Parents Need Love: Confronting Grief Part. 1

Michelle Meadors Paxton Arnold

July, 2017, my wife lost her youngest son to a drowning incident. So, when I was asked to interview her for this, I wasn’t sure, emotionally, how she’d handle the subject of motherhood as she’s hard on herself (understandably so). But just like she did in her Ted Talk several years ago, she rose to this occasion, answering the questions below with grace, strength and transparency with the understanding that this may help others.

When the ParentsNeedLove.com team began to ideate, we knew it was integral to provide authentic, uplifting and holistic content celebrating the culture that is Black Parenthood. A major question…should we focus more on Moms, Dads, couples etc? The answer was all-of-the above. However, when it came to the topic of who does more - the Mom or Dad? This, indeed, sparked a fun and spirited debate.

As an advocate on dispelling the myths and stereotypes of Black fathers, I have taken pride in being a good (hopefully great) Dad. However, my mom has been married to my Dad for 52 years and while I have an amazing father, the totality of motherhood, especially Black motherhood, supersedes even the greatest Dad, including my own. The same goes for my wife. I am very involved, daily, with our soon-to-be teenage son but what my wife does as a mother (and wife) is unmatched. She’s truly the anchor! Having an opportunity to interview my wife for this platform was an amazing and eye opening experience. 

Written By: Aaron Paxton Arnold 

Reflecting on your journey as a mother, what were some of the personal challenges you faced and how did you overcome them? 
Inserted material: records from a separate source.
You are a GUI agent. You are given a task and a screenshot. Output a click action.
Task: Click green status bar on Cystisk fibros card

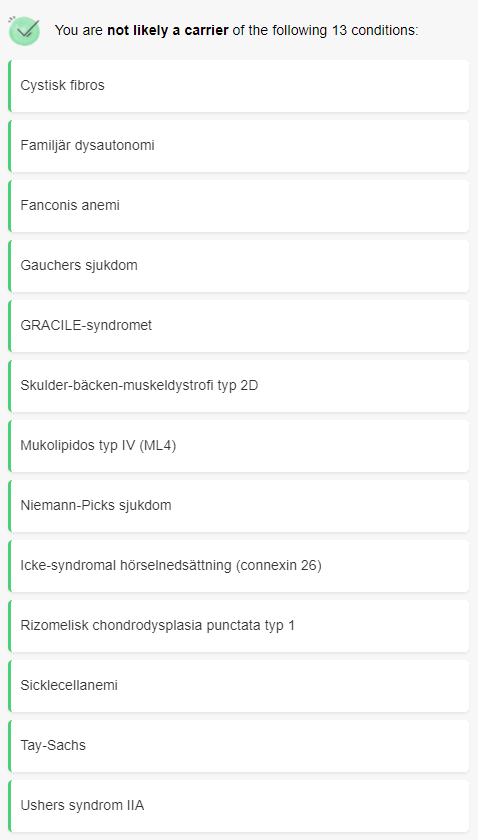9,86
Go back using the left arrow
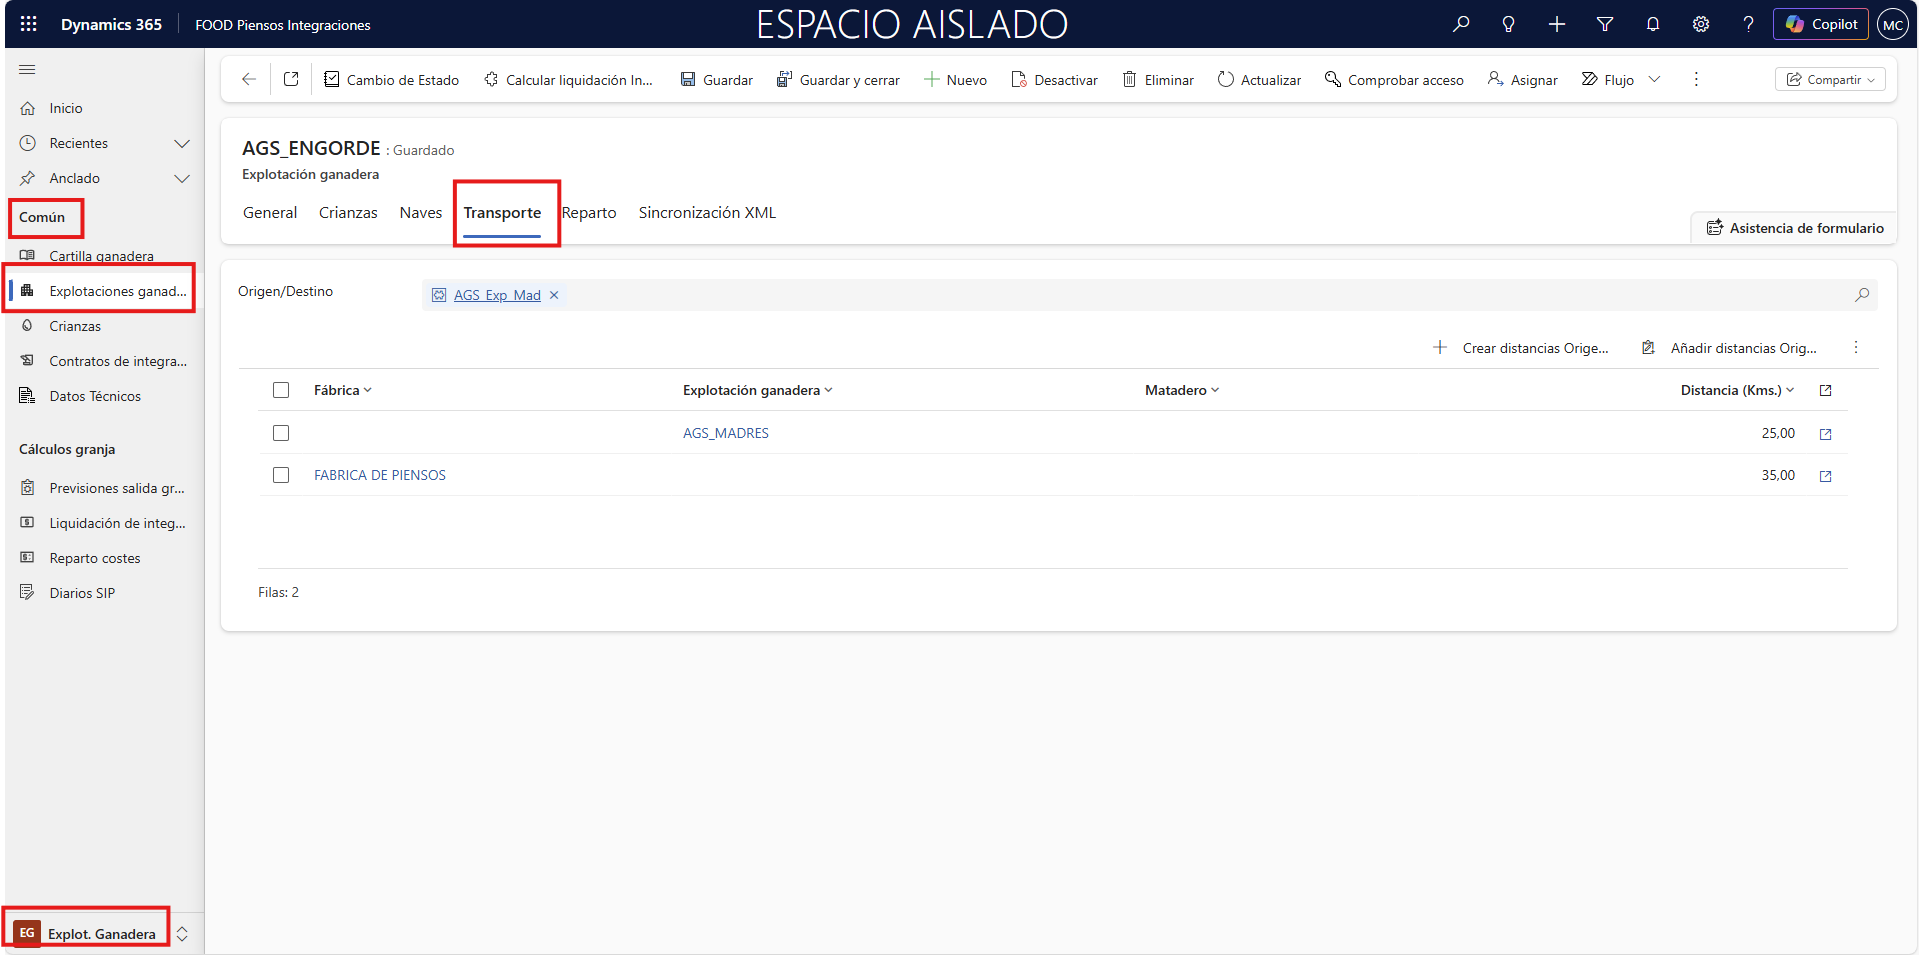 (249, 79)
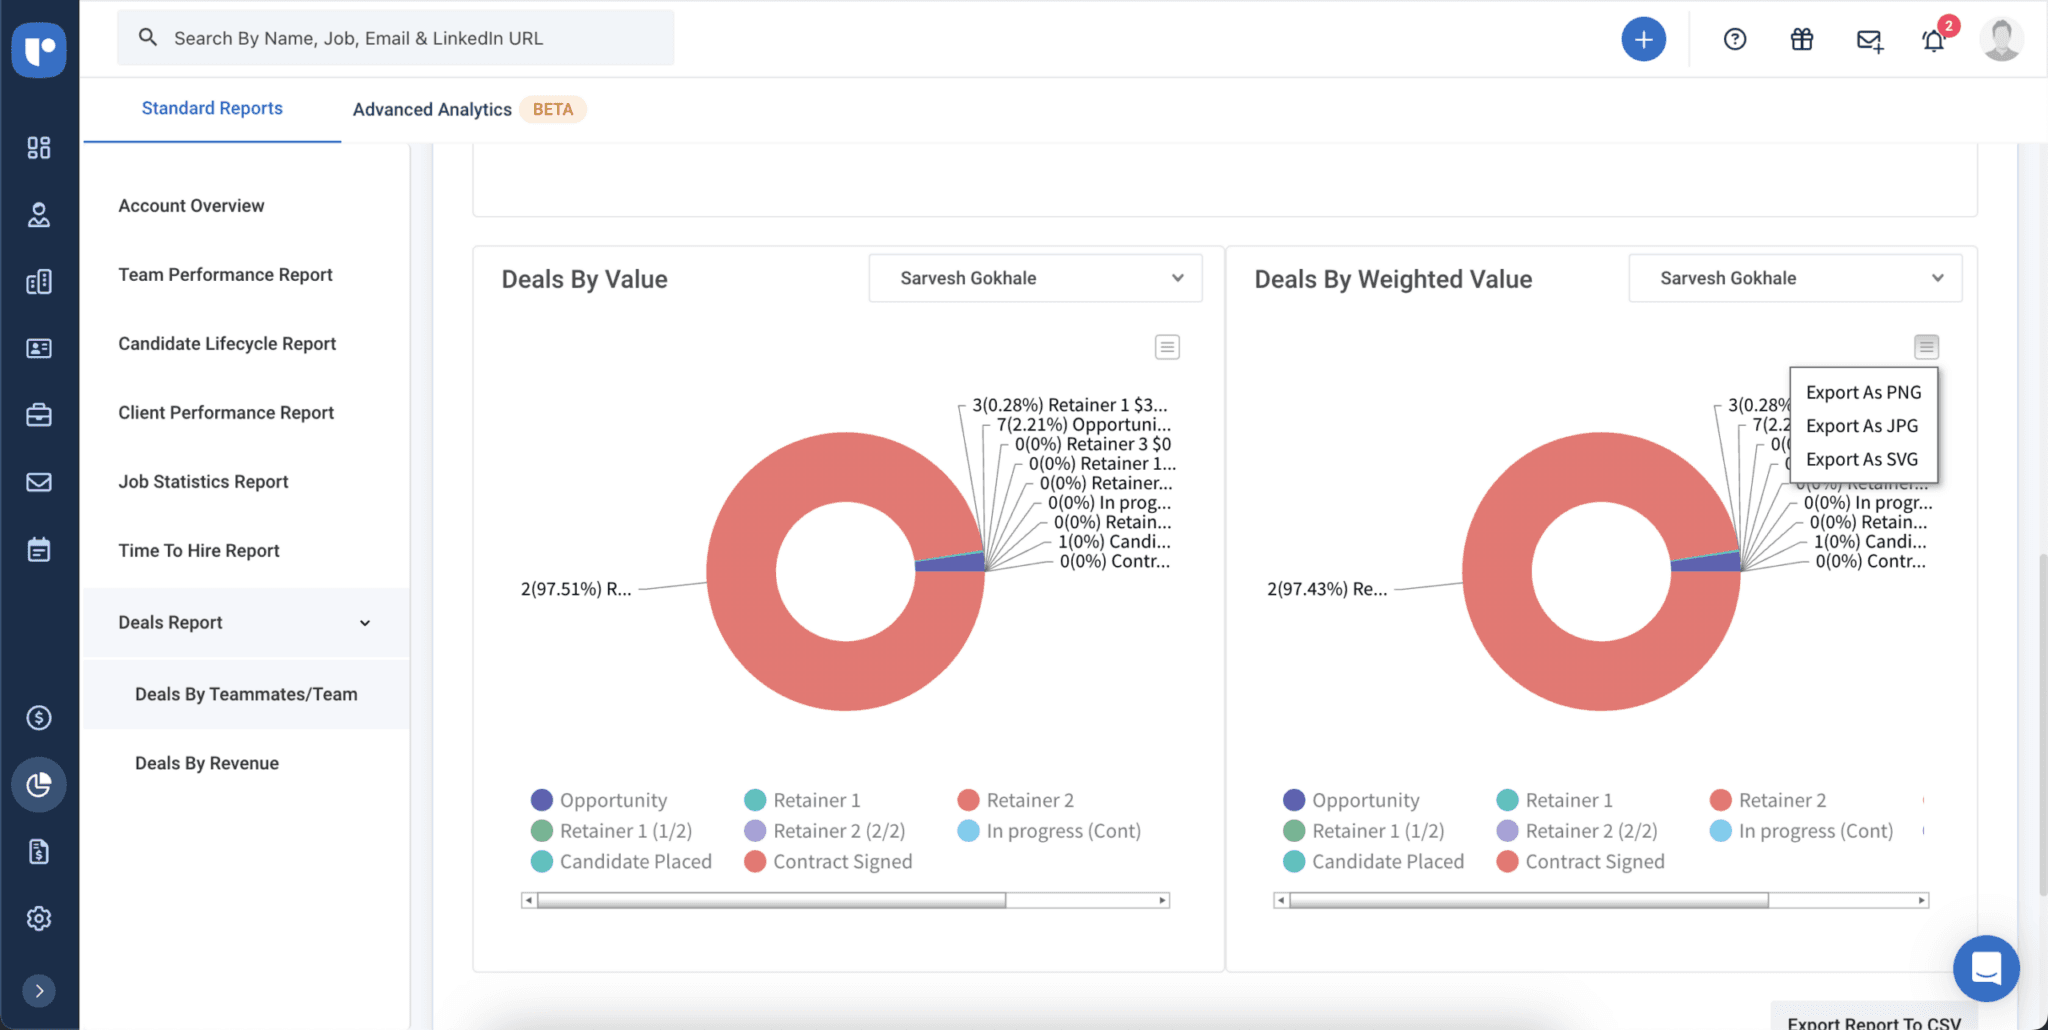Switch to Advanced Analytics tab
The width and height of the screenshot is (2048, 1030).
pos(432,109)
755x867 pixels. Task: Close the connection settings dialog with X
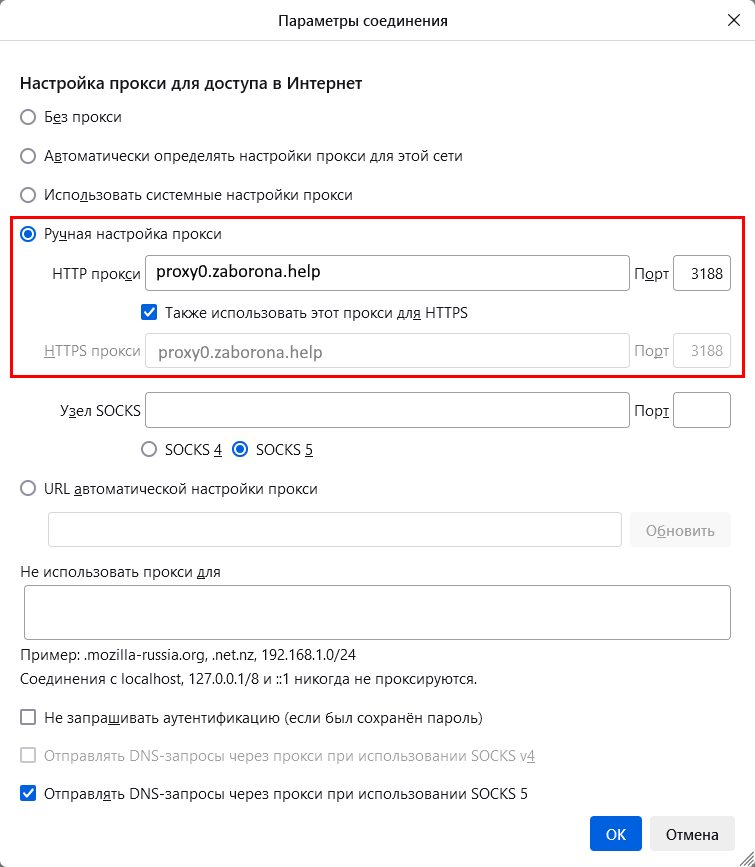[733, 20]
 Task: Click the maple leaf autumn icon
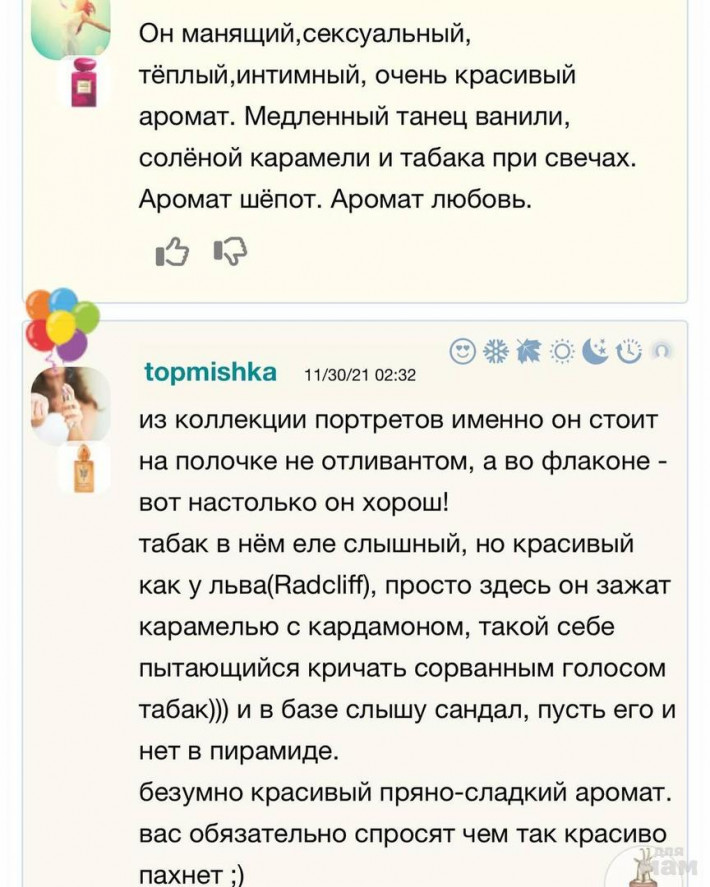point(528,351)
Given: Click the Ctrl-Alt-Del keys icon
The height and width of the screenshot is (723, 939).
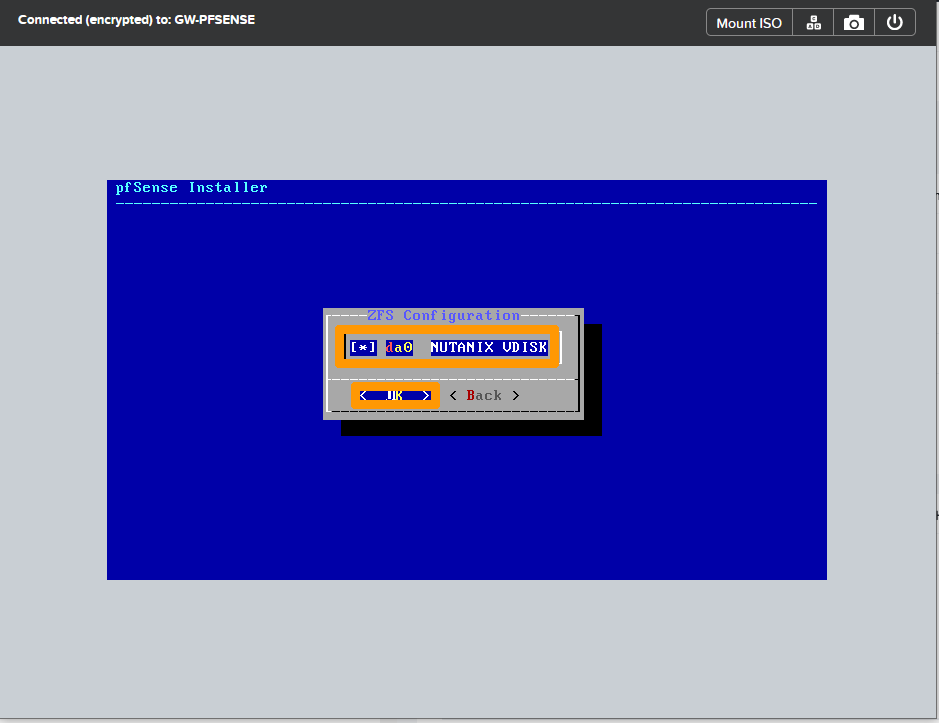Looking at the screenshot, I should [x=812, y=21].
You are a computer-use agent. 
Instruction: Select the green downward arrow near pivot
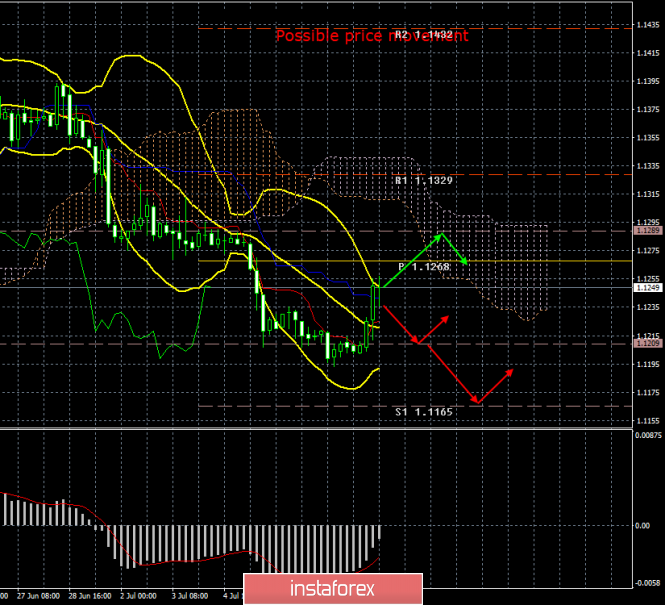tap(455, 249)
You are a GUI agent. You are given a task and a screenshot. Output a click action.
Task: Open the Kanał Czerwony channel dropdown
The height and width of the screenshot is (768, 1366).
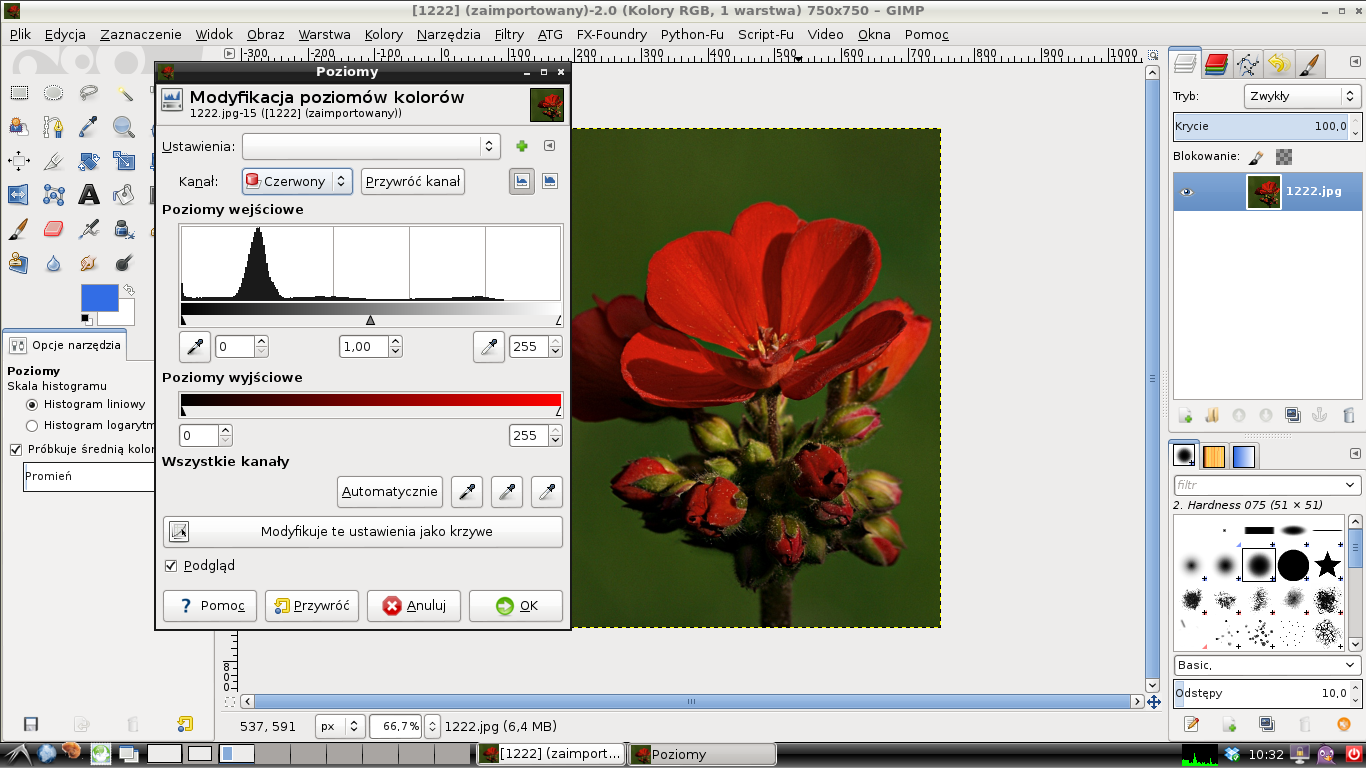coord(297,181)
Being a mother of a boy I’ve struggled with balancing the lessons I am teaching him while allowing him to be himself. My son’s safety is a big deal without stifling his growth; this is amplified for me due to losing my youngest. 

Motherhood often requires a great deal of personal maturity and growth. How have you noticed yourself evolving as an individual through the experiences of being a mother?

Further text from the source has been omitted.